Innovate. Invent. Experiment. In this series, Imperial alumni tell us what they are working on.

Illustration: Mike Lemanski

An illustration of a hand holding a paint brush and painting onto a circuit board

WHO

Matt Johnson (MSc Industrial Design Engineering 2009)

WHAT

Bare Conductive is a printed electronics company. That means we’re interested in creating electronics on unusual substrates (underlying materials or surfaces) and putting them in unexpected places for a variety of applications, from sensing the presence of an insect to turning a wall into an interactive touch screen.

HOW

We have a material called Electric Paint that looks like any other paint but when you apply it to a surface and let it dry, it conducts electricity.

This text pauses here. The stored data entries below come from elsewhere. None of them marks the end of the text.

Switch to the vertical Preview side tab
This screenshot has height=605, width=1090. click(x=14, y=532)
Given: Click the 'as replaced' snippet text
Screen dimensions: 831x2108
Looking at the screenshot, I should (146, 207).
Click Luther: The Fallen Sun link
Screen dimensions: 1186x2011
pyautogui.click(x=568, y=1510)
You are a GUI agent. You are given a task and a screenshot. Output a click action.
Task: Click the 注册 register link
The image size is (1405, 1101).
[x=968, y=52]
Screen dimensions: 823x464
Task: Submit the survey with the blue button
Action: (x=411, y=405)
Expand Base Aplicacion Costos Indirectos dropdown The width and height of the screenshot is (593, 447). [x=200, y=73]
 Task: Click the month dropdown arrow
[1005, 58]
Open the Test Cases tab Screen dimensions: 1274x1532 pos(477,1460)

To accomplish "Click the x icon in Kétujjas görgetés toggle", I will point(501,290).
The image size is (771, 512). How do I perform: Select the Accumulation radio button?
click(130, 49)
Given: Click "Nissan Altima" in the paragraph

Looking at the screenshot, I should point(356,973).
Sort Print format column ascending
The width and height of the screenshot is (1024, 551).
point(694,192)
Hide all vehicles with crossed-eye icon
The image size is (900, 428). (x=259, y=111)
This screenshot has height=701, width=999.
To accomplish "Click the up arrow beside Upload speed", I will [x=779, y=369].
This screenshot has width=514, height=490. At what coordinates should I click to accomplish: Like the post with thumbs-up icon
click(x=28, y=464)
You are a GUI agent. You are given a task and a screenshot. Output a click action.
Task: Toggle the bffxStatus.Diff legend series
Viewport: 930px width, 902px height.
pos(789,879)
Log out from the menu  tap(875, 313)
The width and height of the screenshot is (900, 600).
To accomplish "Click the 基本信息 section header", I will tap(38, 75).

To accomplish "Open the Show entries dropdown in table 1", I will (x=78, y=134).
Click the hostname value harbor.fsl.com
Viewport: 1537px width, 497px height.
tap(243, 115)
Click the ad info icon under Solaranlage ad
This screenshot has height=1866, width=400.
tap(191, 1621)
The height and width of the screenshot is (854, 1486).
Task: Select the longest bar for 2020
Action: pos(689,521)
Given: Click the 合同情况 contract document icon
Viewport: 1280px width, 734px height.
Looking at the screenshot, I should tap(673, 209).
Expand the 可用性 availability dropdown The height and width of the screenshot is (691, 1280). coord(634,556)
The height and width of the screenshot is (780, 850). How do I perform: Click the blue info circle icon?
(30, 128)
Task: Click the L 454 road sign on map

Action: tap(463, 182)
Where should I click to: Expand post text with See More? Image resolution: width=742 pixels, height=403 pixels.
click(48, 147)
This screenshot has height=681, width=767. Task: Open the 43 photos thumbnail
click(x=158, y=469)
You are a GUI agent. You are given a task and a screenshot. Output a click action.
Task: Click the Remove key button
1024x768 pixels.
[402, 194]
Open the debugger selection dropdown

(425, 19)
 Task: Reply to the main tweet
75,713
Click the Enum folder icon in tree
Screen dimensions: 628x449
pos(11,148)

That’s because it contains a conductor that forms a solid network when it dries, which allows electrons to travel. We also have hardware (circuit boards) that connects to the paint to enable all sorts of exciting functions.

INSPIRATION

My co-founders also studied Industrial Design Engineering at Imperial: Chief Operating Officer Bibi Nelson (2009), Chief Creative Officer Isabel Lizardi (2009) and Product Manager Rebecca Pilditch (MEng Mechanical Engineering 2007, MSc Industrial Design Engineering 2010). We were working on a project about exploring electronics in unexpected places such as in textiles or architecture and we realised that the barrier to those applications wasn’t conceptual, it was technical.  So we thought, OK, how would you paint electronics onto things?

MOTIVATION

Three things keep me going: selling the technology directly to consumers, engineers and designers, which provides tons of interactions with really smart people; the challenge and excitement of building relationships with large corporations; and working with a great team from different disciplines, which is fantastic fun.

THE FUTURE

Short term, our goal is to help more companies build this technology into their products. Long term, we want to show that printed electronics as an industry is extremely valuable. We think it will have a role in the home and in the Internet of Things in general that hasn’t yet been explored, because it allows profoundly low-cost devices to be made of materials that aren’t usually associated with electronic products and that live in places other electronics can’t live. There’s so much potential. 

Matt Johnson is CEO and co-founder of Bare Conductive, a design and technology company making products that integrate electronics directly into the environment.